The sea by the west coast of Jutland has always been a busy thoroughfare, and its perilous shores have claimed countless lives and ships across the ages. They were particularly devastating on 24 December 1811, when two ships of the line, HMS St George and HMS Defence, crashed onto the western Jutish shores on their way home to Britain. Of almost 1,400 sailors onboard, only 17 survived. Strandingsmuseum St. George tells the story of these seamen, and the Jutes who rescued the survivors, through a unique collection of artefacts recovered from the ships.
 
“The story we can tell here is one-of-a-kind,” curator Helle Henningsen explains. “The two ships were recovered in the 1980s and ‘90s, and though what they portray is a devastating tragedy, they also give us an almost perfect glimpse of life aboard a huge, British ship of the line during the Napoleonic war. We’ve got a moment frozen in time here, from the massive cannons from the gun deck to tiny pepper corns from the galley.”

Strandingsmuseum St. George

Life aboard the ships was tough. “Many of the seamen had actually been snatched by gangs and forced to live and work on the ships for years and years,” Henningsen says. “Conditions were crammed and dangerous. Boys as young as 11 worked as so-called powder monkeys, darting around carrying buckets full of gunpowder during battles, and there was a real upstairs/downstairs situation going on among the sailors. On top of that, you had the marine soldiers and the officers, the boatswain and the surgeon, whose operation tools are on display.”

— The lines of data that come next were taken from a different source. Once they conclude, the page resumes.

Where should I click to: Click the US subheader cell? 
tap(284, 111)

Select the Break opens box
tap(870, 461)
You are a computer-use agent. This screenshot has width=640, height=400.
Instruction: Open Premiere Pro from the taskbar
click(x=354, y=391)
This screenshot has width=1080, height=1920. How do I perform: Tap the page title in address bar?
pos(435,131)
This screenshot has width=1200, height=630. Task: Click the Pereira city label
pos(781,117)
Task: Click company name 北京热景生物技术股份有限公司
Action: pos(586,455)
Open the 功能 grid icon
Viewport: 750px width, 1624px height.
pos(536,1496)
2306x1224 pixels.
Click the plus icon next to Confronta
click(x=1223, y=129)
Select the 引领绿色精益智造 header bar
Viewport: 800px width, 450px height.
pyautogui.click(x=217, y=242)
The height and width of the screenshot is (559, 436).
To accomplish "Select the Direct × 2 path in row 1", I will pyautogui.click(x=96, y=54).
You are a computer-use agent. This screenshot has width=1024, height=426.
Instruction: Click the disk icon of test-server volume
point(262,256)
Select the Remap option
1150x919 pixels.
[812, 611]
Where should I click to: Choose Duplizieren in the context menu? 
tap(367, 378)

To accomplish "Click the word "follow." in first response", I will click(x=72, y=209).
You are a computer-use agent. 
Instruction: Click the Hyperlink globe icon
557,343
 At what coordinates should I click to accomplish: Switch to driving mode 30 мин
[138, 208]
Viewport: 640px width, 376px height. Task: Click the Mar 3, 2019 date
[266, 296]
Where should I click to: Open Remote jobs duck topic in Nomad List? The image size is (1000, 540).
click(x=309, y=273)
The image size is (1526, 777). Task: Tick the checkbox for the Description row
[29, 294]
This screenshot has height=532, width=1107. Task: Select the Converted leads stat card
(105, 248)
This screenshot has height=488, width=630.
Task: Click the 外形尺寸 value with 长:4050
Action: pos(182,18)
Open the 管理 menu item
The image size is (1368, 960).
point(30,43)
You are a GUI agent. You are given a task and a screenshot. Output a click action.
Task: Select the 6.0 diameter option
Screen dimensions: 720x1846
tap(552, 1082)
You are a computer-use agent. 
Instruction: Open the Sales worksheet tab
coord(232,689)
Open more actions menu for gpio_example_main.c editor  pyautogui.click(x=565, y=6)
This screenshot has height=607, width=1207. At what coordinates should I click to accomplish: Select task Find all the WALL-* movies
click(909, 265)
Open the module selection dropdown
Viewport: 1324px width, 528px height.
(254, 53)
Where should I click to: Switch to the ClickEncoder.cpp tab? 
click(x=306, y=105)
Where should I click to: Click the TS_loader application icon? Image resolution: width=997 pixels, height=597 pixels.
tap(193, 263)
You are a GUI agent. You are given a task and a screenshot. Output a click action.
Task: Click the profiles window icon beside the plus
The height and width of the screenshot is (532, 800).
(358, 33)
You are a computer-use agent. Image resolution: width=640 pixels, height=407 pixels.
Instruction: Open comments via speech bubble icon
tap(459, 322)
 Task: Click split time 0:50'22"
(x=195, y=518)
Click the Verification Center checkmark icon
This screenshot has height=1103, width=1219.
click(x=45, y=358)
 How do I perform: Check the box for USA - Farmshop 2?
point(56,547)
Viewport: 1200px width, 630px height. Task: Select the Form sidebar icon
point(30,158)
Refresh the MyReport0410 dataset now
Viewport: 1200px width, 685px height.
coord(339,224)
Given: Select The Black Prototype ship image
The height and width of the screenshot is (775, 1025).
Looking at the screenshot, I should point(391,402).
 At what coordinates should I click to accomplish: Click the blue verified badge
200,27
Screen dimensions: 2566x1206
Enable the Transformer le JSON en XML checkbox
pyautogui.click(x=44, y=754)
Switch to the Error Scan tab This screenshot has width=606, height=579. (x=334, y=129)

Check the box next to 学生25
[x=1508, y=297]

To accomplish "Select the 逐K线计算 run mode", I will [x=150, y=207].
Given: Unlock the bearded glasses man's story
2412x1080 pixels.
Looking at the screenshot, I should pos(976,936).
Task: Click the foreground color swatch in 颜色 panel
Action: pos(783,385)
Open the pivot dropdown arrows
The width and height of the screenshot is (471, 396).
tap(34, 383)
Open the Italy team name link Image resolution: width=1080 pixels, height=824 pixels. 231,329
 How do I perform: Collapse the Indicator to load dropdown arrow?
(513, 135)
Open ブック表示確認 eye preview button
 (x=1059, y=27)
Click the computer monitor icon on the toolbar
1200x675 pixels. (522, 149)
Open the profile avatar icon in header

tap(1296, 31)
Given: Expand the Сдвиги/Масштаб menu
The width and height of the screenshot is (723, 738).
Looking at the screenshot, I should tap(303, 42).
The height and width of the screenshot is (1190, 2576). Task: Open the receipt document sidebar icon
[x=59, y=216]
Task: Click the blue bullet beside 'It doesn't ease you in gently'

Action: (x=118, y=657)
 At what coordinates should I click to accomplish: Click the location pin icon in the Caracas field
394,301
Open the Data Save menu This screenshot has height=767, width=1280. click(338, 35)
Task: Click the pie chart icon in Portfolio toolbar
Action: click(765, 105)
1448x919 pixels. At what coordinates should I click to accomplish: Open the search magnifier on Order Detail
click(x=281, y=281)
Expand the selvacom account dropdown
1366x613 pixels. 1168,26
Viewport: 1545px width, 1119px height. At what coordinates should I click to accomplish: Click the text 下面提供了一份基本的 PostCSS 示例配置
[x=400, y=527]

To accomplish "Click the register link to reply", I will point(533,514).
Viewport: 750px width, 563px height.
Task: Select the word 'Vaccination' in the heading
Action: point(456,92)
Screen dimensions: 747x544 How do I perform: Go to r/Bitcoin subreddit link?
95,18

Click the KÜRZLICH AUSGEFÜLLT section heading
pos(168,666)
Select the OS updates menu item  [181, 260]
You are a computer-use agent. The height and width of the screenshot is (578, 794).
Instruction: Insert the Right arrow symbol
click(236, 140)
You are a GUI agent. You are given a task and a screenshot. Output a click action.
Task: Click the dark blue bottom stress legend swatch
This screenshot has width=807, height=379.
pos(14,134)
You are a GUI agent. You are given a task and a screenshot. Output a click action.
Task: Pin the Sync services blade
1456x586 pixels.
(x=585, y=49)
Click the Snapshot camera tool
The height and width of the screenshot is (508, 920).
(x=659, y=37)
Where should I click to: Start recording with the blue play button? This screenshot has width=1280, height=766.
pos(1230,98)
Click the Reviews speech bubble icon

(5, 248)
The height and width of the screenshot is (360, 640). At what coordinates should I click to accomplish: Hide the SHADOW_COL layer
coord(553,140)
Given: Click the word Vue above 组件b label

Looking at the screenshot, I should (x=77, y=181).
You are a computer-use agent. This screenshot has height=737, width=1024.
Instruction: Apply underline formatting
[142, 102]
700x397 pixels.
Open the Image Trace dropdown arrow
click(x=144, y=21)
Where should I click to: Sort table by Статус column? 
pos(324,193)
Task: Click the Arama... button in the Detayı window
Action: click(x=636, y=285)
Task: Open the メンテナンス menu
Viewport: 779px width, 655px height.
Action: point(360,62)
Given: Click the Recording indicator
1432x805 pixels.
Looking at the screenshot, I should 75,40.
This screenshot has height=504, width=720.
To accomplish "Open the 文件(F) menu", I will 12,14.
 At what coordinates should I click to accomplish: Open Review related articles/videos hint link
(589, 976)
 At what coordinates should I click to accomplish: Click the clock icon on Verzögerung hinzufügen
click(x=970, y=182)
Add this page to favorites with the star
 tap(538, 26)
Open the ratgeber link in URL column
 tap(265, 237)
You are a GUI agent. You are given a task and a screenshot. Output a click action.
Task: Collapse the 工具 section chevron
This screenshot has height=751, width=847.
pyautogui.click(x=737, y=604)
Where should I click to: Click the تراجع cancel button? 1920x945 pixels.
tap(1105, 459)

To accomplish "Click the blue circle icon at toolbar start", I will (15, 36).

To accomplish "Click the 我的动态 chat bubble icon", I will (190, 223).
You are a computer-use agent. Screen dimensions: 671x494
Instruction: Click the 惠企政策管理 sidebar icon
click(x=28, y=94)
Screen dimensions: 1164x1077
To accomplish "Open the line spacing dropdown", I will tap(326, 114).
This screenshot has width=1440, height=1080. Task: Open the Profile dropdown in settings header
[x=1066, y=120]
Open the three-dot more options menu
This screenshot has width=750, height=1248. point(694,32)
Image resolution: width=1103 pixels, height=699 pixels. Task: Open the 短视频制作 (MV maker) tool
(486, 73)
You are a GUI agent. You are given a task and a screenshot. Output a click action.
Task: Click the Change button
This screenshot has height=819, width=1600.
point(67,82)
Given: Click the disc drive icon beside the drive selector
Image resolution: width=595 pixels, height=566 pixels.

Strandingsmuseum St. George

Photo: Henrik Vinther Krog + COMPLOT

 
One of the walls of the museum lists the names of the 1,360 crew members likely to have been onboard. On top of that were an unknown number of women and children. One survivor recounted how he saw the carpenter’s wife and young daughter make it up to the deck of HMS St George in the chaos after its wrecking. They didn’t make it off the ship. Those who did were nursed back to health by the local Jutes, whose lives were in turn shaped by the sea and the treasures it sent them with every wreck, an equally interesting part of the museum. A new sensual exhibition lets visitors experience and understand the west coast’s volatile weather conditions, while along the coast just outside the museum, the final resting places for countless sailors await, still ominously known as the Dead Men’s Dunes.